OBJECTIVE: To identify urine biomarkers predictive of acute kidney injury (AKI) in infants admitted to level 2 and 3 neonatal intensive care units with birth weight >2000 g and 5-minute Apgar score ≤ 7. STUDY DESIGN: A nested case-control study was performed comparing 8 candidate urine AKI biomarkers in infants with AKI (defined as a rise in serum creatinine of at least 0.3 mg/dL or a serum creatinine elevation ≥ 1.7 mg/dL persisting for 3 days) and 24 infants from the described cohort without AKI. Urine was analyzed for neutrophil gelatinase-associated lipocalin, osteopontin, cystatin C, albumin, ß(2) microglobulin, epithelial growth factor, uromodulin (UMOD), and kidney injury molecule 1. RESULTS: Compared with the infants without AKI, those with AKI had higher levels of urine cystatin C (1123 pg/mL [95% CI, 272-4635 pg/mL] vs 90 pg/mL [95% CI, 39-205 pg/mL]; P < .004; area under the receiver operating characteristic curve [AUC] = 0.82), lower levels of UMOD (11.0 pg/mL [95% CI, 5.7-21.4 pg/mL] vs 26.2 pg/mL [95% CI, 17.4-39.4 pg/mL]; P < .03; AUC = 0.77), and lower levels of epithelial growth factor (6.7 pg/mL [95% CI, 4.0-11.3 pg/mL] vs 17.4 pg/mL [95% CI, 12.7-23.8 pg/mL; P = .003; AUC = 0.82). Although the differences were not statistically significant, levels of urine neutrophil-associated gelatinase lipocalin, kidney injury molecule 1, and osteopontin trended higher in infants with AKI. CONCLUSION: Urinary biomarkers can predict AKI in neonates admitted to level 2 and 3 neonatal intensive care units.
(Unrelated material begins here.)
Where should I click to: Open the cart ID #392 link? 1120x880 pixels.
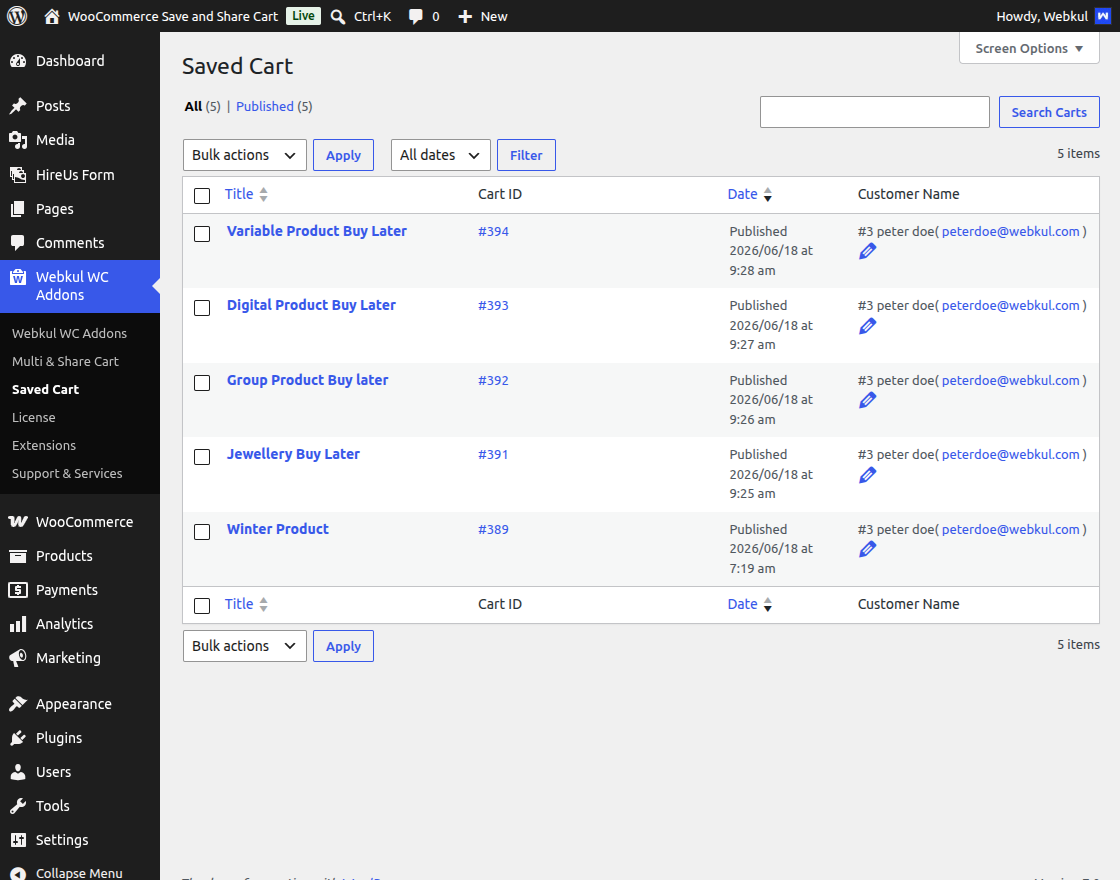pyautogui.click(x=493, y=380)
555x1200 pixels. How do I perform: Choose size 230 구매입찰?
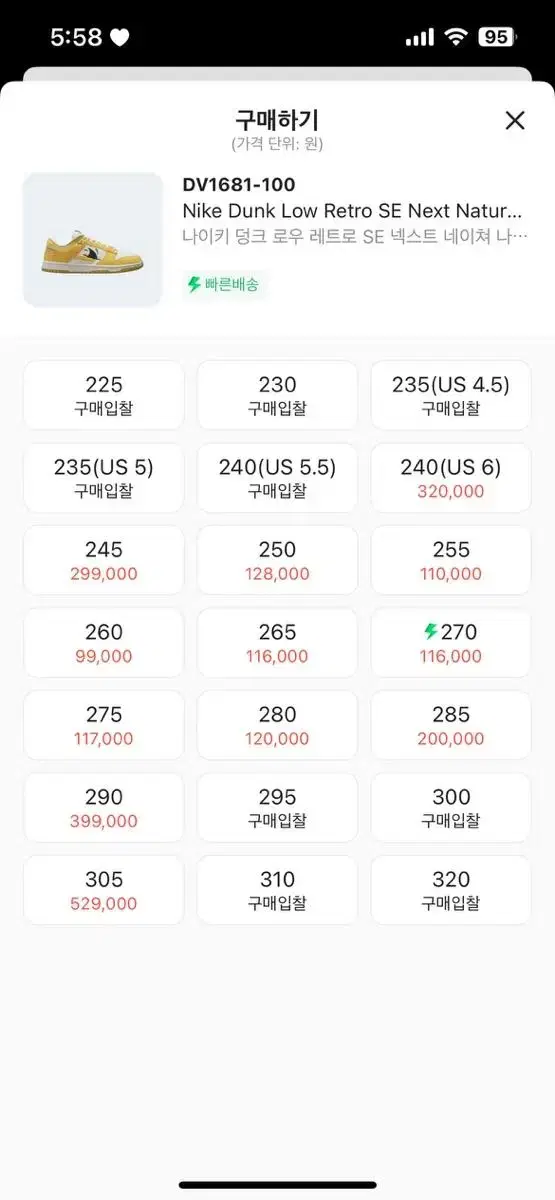277,395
Baseline values of candidate urine acute kidney injury biomarkers vary by gestational age in premature infants.

Acute kidney injury (AKI) is common in premature infants and is associated with poor outcomes. Novel biomarkers can detect AKI promptly. Because premature infants are born with underdeveloped kidneys, baseline biomarker values may differ. We describe baseline values of urinary neutrophil gelatinase-associated lipocalin (NGAL), IL-18, kidney injury molecule-1 (KIM-1), osteopontin (OPN), beta-2 microglobulin (B2mG), and Cystatin-C (Cys-C). Next, we test the hypothesis that these biomarkers are inversely related to GA. Candidate markers were compared according to GA categories in 123 infants. Mixed linear regression models were performed to determine the independent association between demographics/interventions and baseline biomarker values. We found that urine NGAL, KIM-1, Cys-C, and B2mG decreased with increasing GA. With correction for urine creatinine (cr), these markers and OPN/cr decreased with increasing GA. IL-18 (with or without correction for urine creatinine) did not differ across GA categories. Controlling for other potential clinical and demographic confounders with regression analysis shows that NGAL/cr, OPN/cr, and B2mG/cr are independently associated with GA. We conclude that urine values of candidate AKI biomarkers are higher in the most premature infants. These findings should be considered when designing and analyzing biomarker studies in newborn with AKI.